Five years ago my grandfather, Bill Leith, died. He was, among other things, an avid amateur astronomer, and I had always wanted to spend a night stargazing with him at my grandparents' house in rural Vermont. One of his most prized posessons was a beautiful Questar 3.5" reflector, which was as eager to share with me--the only one of his grandchildren to have inherited his interest--as I was to use it. Unfortunately, we never got the chance to. But after his death, the telescope found its way into my hands, and at 2:30 am on a brutally cold February night in high school I clambered through a skylight onto my parents' roof and pulled the telescope and its tripod after me. I had thus far done little more than flip through the manual and examine the telescope, and what followed was what seemed like an hour of trying to get the tripod set up, the telescope mounted on it, and figure out where all the knobs and levers to focus the telescope, switch back and forth from finder mode, and engage the Barlow lens belonged. Remarkably, with just an old red flashlight to examine the manual by, I figured it out. Even more remarkably, I didn't get frostbite.
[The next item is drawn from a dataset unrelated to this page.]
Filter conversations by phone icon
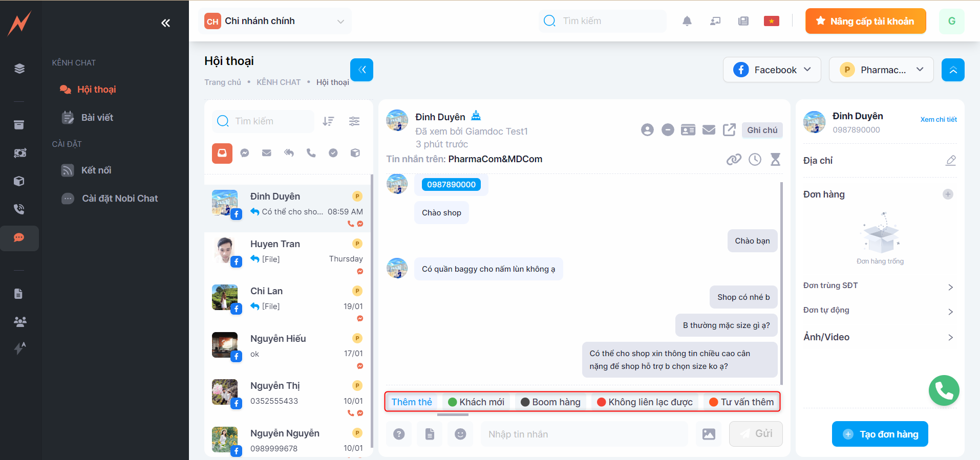Image resolution: width=980 pixels, height=460 pixels. click(311, 153)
It was the first of many nights I spent using the telescope, both in the city and wherever I could find a dark sky.

This is definitely a longer introduction than I was planning to write, and probably longer than most folks will have the patience to read, but I think it informs in a very real way why I'm studying Astronomy now that I'm in college. I never had the chance to in high school, at least not in a formal way, and the idea that I could center an academic experience around what has always been very special to me is an exciting one. I'm not great at math, and I'm far worse still at physics. Those things worry me (a lot, considering that I have at least two more pure physics courses to go as an undergrad), but I've begun to see them as tools that I do have the persistence, if not the raw intelligence, to grasp in order to better understand a subject matter that has fascinated me my entire life. My hope for Astronomy 16 is not only that I will be a better and better-informed amateur astronomer--as much as I've emphasized my own observing here, it's really only one side of the coin. More than anything, I think I simply want to gain insight into what's out there, by accumulating raw information itself and even more so by assembling the toolkit to take that information, put it in context, and be able to turn it into real understanding.